Ekibin geri kalanıyla birlikte geri döndüğünde, grup ona bir şey söylemek istedi ama Russ sadece oturdu, kollarını kavuşturarak neredeyse somurtuyordu.
“Sorun değil.” Jun belirtti. “İlk etapta Koyu Kırmızılılar’ın kazanması için ikinci ve birinci sırada olmamız gerekiyordu, o zaman grubumuz benim ilk pozisyonumla da yeterli puana sahip olacak.”
Tabii ki bu, her şeyin Quinn’e binmesi anlamına geliyordu.
“Dostum.” Koç, kocaman pırıl pırıl gözlerle söyledi. “Üzerinizde çok fazla baskı var, gezegenimizden bile olmayan biri için bunu yapabilir misiniz?”

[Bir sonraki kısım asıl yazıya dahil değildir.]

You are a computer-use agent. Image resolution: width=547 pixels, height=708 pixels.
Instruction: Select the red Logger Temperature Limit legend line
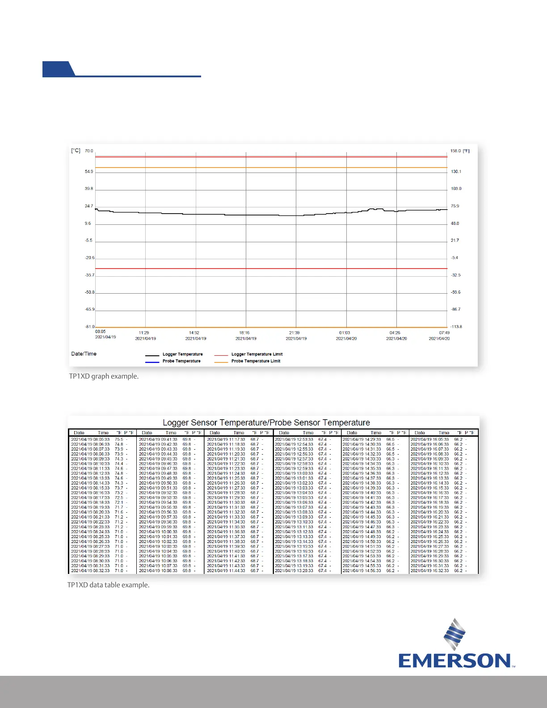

Quinn garip bir yüz ifadesi takındı. Bu baskı, bu yaşadığı şeylerin sayısıyla karşılaştırıldığında hiç de baskı değildi ve eğer kaybederse bu çok da önemli değildi. Russ’ın Kral ve Kraliçe’nin dikkatini çekmek için yeterince şey yaptığından emindi.
Bir toplantı talep etselerdi, büyük olasılıkla alacaklardı.
“Elimden gelenin en iyisini yapacağım, yapabileceğim tek şey bu.” Quinn, diğerlerine tam olarak güven vermeyen bir cevap verdi, ama o her zaman böyleydi.
“Merhaba!” Russ bağırdı. “Bunu kazansan iyi olur. Kaybettiğinde o adamın yüzünü görmek istiyorum ve kaybedersen kıçını döverim!”
Quinn, Russ’ın böyle konuştuğunu ilk kez duyuyordu, çünkü genellikle oldukça sakin bir insandı.
“Hahah, tabii ki. Demek istediğim, istersen benimle savaşmaya çalışmakta her zaman özgürsün.” Quinn yanıtladı. “Bu, Penswi’nin de izlemesi için oldukça büyük bir gösteri olurdu, sence de öyle değil mi?
“Her neyse, tıpkı senin gibi, kaybetmeye niyetim yok.” Quinn yanıtladı.
Beklerken son etkinlik duyuruldu ve buna etiket kralı denildi. Quinn’in gerçekten pratik yapmadığı bir oyundu ama bunun nedeni kuralların basit olmasıydı.
Yarışmacılar ringin kenarından başlar ve merkezden yapışkan bir cihaz çıkar. Yarışmacı, bu cihazı vücudunun görünür bir yerine yapıştıracaktı.
5 dakikalık bir zaman sınırı vardı ve oyun sona erdiğinde, cihaza sahip olan son kişi kazanan ilan edilecekti.
Stark’ın Quinn’le yüzleşme zamanı gelmişti.